Nevertheless, a drawback for that approach is that the 3 dimensions of the data they processed are holding anisotropic spacings between each neighboring voxels, which results in a deformation to the real shape of nodules. Though their model can adapt to the common deformations on LUNA16 dataset, it can not fit other datas with different spacing proportions. To attain spacing robustness, we propose a multi-level isotropic model, where the scales of receptive fields for the 3 CNNs are respectively: \(20\times 20\times 20\), \(30\times 30\times 30\) and \(40\times 40\times 40\) voxels.

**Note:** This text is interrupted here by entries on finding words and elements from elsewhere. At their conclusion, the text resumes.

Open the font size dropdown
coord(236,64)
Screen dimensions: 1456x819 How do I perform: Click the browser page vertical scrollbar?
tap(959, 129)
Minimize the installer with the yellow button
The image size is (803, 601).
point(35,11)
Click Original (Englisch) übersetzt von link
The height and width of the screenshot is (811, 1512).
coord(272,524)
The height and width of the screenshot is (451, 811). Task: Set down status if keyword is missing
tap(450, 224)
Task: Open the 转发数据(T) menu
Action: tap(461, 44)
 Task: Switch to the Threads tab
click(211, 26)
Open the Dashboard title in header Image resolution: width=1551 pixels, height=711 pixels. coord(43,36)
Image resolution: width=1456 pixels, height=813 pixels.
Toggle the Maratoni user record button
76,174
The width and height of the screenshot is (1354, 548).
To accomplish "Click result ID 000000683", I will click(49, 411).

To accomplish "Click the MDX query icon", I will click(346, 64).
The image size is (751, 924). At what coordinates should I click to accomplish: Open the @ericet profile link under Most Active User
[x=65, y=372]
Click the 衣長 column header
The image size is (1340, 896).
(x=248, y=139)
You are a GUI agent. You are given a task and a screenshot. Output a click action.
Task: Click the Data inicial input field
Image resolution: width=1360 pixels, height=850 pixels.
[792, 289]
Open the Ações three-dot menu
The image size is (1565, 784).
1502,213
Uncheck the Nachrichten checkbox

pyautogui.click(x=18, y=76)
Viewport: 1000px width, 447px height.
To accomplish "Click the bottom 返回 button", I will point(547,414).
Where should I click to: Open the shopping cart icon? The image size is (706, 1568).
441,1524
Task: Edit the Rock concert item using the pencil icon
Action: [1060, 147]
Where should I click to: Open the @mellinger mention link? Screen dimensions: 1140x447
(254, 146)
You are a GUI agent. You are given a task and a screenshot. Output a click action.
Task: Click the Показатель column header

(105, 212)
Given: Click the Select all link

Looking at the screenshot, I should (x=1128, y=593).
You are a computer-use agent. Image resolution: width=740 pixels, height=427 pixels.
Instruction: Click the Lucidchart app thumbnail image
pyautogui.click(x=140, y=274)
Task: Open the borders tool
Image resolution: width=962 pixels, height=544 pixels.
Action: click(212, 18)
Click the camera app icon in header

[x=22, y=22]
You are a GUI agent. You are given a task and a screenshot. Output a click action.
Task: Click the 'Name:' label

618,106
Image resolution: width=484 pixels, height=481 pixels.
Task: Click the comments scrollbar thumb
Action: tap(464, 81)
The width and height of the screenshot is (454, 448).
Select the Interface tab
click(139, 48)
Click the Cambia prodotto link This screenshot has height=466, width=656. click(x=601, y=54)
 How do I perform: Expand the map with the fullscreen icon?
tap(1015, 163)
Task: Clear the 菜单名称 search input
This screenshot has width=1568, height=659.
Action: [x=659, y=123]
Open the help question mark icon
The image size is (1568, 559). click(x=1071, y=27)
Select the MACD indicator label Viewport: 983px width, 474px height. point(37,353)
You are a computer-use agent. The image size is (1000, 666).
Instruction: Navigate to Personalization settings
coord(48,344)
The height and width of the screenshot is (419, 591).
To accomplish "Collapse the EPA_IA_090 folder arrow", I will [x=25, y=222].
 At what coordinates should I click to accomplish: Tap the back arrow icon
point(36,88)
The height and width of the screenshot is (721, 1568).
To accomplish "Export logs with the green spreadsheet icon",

2.4 Supervoxel classification: multi-level framework

The main structure of our multi-level 3D CNNs framework are shown in Fig. 3, where each network has four convolutional layers. Both CNN-20 and CNN-30 contain one fully-connected layer, while the CNN-40 with larger receptive field contains 2 fully-connected layers. Batch normalization (Ioffe and Szegedy 2015) layers are inserted after each hidden layer to ensure a higher learning rate and reduce overfitting, with dropout layers (Hinton et al. 2012) appended to further reduce the performance of overfitting.

Fig. 3
figure 3

The supervoxel classification framework. 3 CNNs with different scales of receptive fields are proposed to analyse a given supervoxel in cooperation. All the 3 networks have four convolutional layers, each layer with M kernels of size \(N\times N\times N\) is denoted as \(M@N\times N\times N\). After the last hidden layer of each network, there’s a fully connected layer appended by a softmax layer to finally produce a probability of nodule or non-nodule classification, and a fusion technique is proceeded to combine their features and produce an integrate classifying result

Each of the 3 architectures outputs a 2-D classifying prediction to nodule or non-nodule from the last softmax layer and a 512-D feature vector from the last hidden layer, then their outputs should be combined into a single classifying result for the original given supervoxel. We used two data fusion techniques, namely committee-fusion (Van Ginneken et al. 2015) and late-fusion (Prasoon et al. 2013). In committee-fusion, the predictions output by each softmax layer of the 3 architectures are combined into a single probability with weighed averaging or a specific product rule (Van Ginneken et al. 2015). While for late-fusion, the 3 features from the last hidden layer of the CNNs are concatenated into an integral feature vector and sent to a fully-connected layer to produce the result of probability.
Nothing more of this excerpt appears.